Investing €25 million, Horizon Europe will be part of an EU programme that will develop cultivated meat and fermentation-based foods.
Horizon Europe has announced that it is investing €25 million to fund research into sustainable proteins.
The company will be involved in a European Union (EU) flagship research programme that includes three projects (spanning 2023-2024) to develop cultivated meat and fermentation-based foods.
Cultivated meat is produced by cultivating animal cells directly. With sustainability in mind, Horizon Europe has said that, compared with conventional meat production, cultivated meat can reduce the climate impact of meat by up to 92 per cent and use up to 95 per cent less land and 78 per cent less water.
What’s more, it has highlighted the sustainable benefits of switching to fermentation-made meat, noting research has shown that replacing 20 per cent of beef with the fermentation alternative could halve global deforestation.
Commenting on the investment, Acacia Smith, Senior Policy Manager at the Good Food Institute Europe (GFI), said: “Europe is home to some of the world’s best scientists, and this funding will help spark real innovation in cultivated meat and fermentation, making sure these sustainable foods are delicious and accessible to nearly half a billion Europeans.”
What are the projects?
The funding will be used to support numerous projects including:
- Cultured meat and cultured seafood – state of play and future prospects in the EU – This project has been given €7 million in funding to research how to reduce the costs of infrastructure and raw materials that are currently needed for cultivated meat. It will also be used to research how to scale up in a cost-effective way and identify solutions to improve the economic viability of this new food
- Microbiome for flavour and texture in the organoleptic dietary shift – A total of €9 million in funding has been set aside to research the creation of fermentation-based ingredients to improve the flavours and textures of plant-based meat, dairy and fish products.
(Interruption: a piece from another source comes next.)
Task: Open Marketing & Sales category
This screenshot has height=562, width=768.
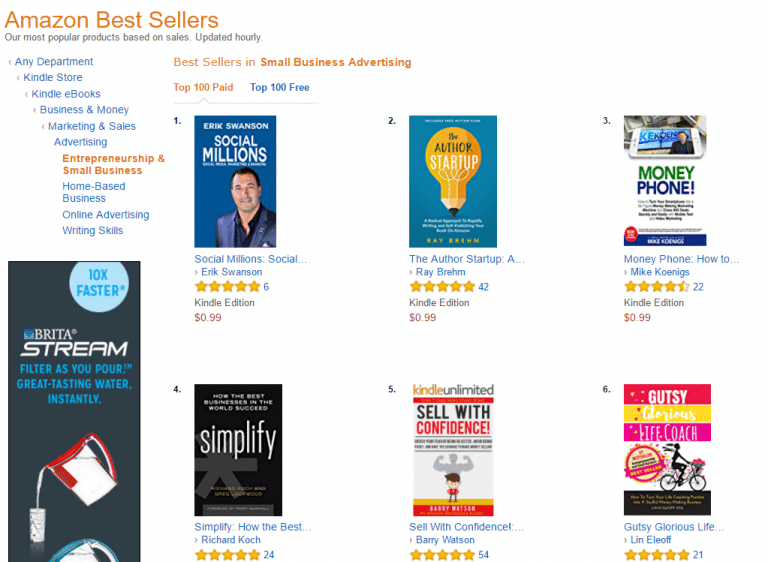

It will also be used to investigate piloting new precision fermentation techniques and develop new biomass production methods
- Impact of the development of novel foods based on alternative sources of proteins – This project will be given €9 million in funding to research the potential of foods including algae-based products and microbial proteins to address European Green Deal objectives.
Looking to the future, Smith concluded: “We now need to see national governments following this example and investing in the research and infrastructure needed to advance these foods.”